- **Problem to solve**
In the records that follow, find each line containing "bottom" and copy it.

Stored items from a collection
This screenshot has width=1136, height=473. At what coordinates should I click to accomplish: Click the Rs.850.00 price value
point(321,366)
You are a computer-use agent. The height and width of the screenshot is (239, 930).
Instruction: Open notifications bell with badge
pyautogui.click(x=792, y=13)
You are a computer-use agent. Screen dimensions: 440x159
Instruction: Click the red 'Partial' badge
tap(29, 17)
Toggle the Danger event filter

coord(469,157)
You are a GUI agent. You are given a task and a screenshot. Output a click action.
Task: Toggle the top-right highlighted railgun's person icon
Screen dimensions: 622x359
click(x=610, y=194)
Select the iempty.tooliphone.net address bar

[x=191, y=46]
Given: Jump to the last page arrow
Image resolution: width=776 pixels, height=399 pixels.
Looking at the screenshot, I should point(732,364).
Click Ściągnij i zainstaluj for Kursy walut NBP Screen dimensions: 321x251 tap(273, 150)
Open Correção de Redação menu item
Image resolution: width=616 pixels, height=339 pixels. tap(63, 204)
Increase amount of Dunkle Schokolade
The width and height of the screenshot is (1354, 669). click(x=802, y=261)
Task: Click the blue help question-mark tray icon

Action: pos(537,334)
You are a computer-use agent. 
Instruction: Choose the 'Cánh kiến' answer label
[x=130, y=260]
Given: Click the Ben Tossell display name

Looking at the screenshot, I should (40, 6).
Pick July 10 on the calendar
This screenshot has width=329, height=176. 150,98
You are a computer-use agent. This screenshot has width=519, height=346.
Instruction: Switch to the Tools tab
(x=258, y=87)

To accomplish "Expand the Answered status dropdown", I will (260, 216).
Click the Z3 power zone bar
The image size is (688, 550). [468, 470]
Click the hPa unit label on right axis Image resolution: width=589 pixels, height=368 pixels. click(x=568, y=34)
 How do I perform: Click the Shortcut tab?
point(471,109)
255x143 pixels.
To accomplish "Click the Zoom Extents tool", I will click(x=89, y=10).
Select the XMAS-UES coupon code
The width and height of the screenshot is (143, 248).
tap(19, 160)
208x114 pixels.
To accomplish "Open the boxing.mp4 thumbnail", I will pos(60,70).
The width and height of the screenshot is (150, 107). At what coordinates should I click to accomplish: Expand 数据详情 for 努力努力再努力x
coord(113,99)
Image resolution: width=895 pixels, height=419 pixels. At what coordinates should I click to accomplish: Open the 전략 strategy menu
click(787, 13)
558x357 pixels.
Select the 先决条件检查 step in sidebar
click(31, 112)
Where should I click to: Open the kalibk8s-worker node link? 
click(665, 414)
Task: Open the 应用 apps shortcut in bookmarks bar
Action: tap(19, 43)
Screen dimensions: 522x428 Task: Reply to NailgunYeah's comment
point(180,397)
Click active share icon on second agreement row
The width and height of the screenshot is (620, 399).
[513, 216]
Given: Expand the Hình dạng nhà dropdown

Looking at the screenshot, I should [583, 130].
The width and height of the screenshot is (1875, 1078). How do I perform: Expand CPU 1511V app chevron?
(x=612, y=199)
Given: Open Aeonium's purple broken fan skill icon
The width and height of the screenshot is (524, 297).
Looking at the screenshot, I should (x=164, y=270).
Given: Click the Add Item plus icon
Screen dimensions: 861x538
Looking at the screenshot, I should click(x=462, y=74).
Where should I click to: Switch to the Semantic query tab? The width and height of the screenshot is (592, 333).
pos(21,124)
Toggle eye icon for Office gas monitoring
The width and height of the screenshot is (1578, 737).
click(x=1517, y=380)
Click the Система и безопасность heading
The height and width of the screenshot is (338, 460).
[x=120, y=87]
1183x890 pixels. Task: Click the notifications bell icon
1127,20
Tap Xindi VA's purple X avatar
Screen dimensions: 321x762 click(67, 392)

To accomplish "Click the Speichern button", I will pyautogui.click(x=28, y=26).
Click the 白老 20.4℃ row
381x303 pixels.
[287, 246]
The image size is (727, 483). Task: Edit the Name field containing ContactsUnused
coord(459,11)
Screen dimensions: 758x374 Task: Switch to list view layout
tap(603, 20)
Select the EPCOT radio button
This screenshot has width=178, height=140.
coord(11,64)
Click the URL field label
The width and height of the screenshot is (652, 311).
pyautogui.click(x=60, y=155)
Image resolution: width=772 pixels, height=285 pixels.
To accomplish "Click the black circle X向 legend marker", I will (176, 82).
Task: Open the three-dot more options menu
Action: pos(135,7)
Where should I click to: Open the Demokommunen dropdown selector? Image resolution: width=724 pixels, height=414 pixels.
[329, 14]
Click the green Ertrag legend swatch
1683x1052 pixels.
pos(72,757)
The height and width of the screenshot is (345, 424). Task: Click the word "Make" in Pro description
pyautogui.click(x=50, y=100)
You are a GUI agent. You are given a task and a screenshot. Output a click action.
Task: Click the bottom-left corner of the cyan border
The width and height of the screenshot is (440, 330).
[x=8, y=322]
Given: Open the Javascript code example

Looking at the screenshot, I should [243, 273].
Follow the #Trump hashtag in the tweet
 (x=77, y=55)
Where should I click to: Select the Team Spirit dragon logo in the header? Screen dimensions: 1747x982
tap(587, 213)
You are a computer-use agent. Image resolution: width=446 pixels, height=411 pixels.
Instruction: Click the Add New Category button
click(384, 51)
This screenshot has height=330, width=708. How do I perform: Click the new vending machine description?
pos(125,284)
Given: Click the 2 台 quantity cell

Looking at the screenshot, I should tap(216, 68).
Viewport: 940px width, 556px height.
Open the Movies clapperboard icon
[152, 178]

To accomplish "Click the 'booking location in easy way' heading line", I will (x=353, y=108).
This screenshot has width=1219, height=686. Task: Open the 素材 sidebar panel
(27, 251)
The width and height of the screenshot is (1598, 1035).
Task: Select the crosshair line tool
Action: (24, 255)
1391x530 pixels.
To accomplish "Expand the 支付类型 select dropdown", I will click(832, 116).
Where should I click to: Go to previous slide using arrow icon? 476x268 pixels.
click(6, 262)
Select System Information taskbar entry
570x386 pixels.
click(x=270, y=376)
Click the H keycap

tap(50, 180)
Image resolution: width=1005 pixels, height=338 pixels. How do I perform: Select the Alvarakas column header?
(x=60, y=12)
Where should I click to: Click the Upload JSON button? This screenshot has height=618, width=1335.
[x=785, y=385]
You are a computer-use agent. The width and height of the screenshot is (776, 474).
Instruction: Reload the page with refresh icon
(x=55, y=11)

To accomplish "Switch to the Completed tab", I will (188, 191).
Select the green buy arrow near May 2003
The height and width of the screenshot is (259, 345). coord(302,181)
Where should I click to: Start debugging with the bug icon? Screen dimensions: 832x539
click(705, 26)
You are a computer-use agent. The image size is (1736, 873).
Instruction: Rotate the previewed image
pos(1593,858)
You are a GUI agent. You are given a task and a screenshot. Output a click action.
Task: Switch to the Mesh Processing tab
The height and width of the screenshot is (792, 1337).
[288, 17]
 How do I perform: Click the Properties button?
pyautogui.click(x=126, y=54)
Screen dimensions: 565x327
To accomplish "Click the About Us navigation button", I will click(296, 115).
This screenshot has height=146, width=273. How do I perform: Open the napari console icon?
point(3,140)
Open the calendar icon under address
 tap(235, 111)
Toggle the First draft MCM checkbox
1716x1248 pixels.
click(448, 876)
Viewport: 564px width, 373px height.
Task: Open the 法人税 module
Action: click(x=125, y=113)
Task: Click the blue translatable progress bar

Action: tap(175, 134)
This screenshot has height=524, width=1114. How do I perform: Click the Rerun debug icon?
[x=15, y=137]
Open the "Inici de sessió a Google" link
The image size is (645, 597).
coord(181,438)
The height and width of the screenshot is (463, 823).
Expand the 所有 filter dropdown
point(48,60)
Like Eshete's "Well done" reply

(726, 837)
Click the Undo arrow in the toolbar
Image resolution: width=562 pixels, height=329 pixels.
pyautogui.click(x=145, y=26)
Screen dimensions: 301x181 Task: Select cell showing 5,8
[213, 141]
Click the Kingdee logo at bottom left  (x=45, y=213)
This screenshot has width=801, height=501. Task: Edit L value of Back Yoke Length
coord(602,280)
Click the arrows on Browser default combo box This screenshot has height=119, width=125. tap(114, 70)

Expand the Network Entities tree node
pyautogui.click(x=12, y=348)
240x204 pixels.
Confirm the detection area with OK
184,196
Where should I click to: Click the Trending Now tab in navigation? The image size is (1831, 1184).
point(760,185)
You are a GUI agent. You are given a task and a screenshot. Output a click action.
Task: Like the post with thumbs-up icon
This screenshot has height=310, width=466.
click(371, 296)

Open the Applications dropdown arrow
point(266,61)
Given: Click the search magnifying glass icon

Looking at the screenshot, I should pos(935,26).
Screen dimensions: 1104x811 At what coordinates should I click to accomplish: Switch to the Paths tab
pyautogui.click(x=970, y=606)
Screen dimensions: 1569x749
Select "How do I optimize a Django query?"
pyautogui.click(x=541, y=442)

- **Output for this task**
Task: Click the bottom-left corner of the cyan border
Click the Kingdee logo at bottom left  (x=45, y=213)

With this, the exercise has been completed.